Solubilization of human erythrocyte membrane glycoproteins and separation of the MN glycoprotein from a glycoprotein with I, S, and A activity

Abstract

Human erythrocyte membrane glycoproteins are recovered in high yields in the aqueous phase after extraction of the membranes with a mixture of chloroform-methanol. Sodium dodecyl sulfate-acrylamide gel electrophoresis of the aqueous phase reveals the presence of three main glycoprotein components, glycoproteins I, II, and III, and one additional periodic acid-Schiff positive component, without contamination by other membrane proteins.
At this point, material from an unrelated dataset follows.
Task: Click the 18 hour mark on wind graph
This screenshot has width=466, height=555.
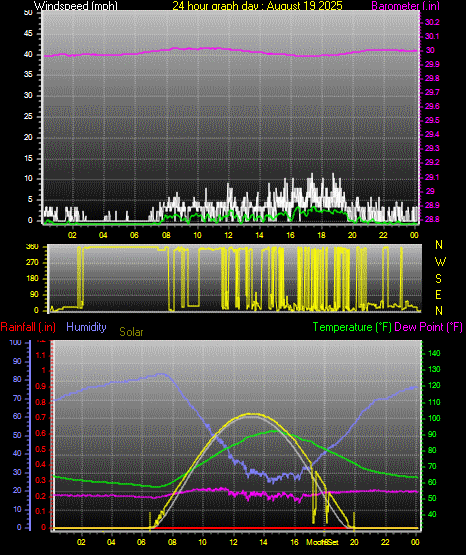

Their apparent molecular weights correspond to 58 000, 37 000, 24 000, and 50 000, respectively. The blood group antigens I, Ss, and MN are recovered in the aqueous phase in high yields and with marked increase in their specific activities. The aqueous phase also contains moderate amounts of A and B and small amounts of H antigenic activities. Further separation of the glycoproteins of the aqueous phase was achieved by gel filtration on Sephadex G-100 columns in the presence of 1% dodecyl sulfate. The M and N antigenic activities were found in glycoprotein I. N activity as tested with a rabbit antiserum was also observed in glycoprotein III. The highest activities for A, I, and S antigens were found in glycoprotein III. The chloroform-methanol phase does not contain glycoproteins; only the blood group antigens A, B, and H are found in this phase. The interphase, which contains most of the membrane proteins except the main glycoproteins, shows only weak ABH, I, Ss, and MN activities. The data indicate that the major glycoprotein of the human erythrocyte membrane, glycoprotein I, is the so-called MN glycoprotein, and that the I and S antigenic activities are associated with glycoprotein III, a minor glycoprotein with an apparent molecular weight of 24 000. Glycoprotein III is also associated with the A antigenic activity.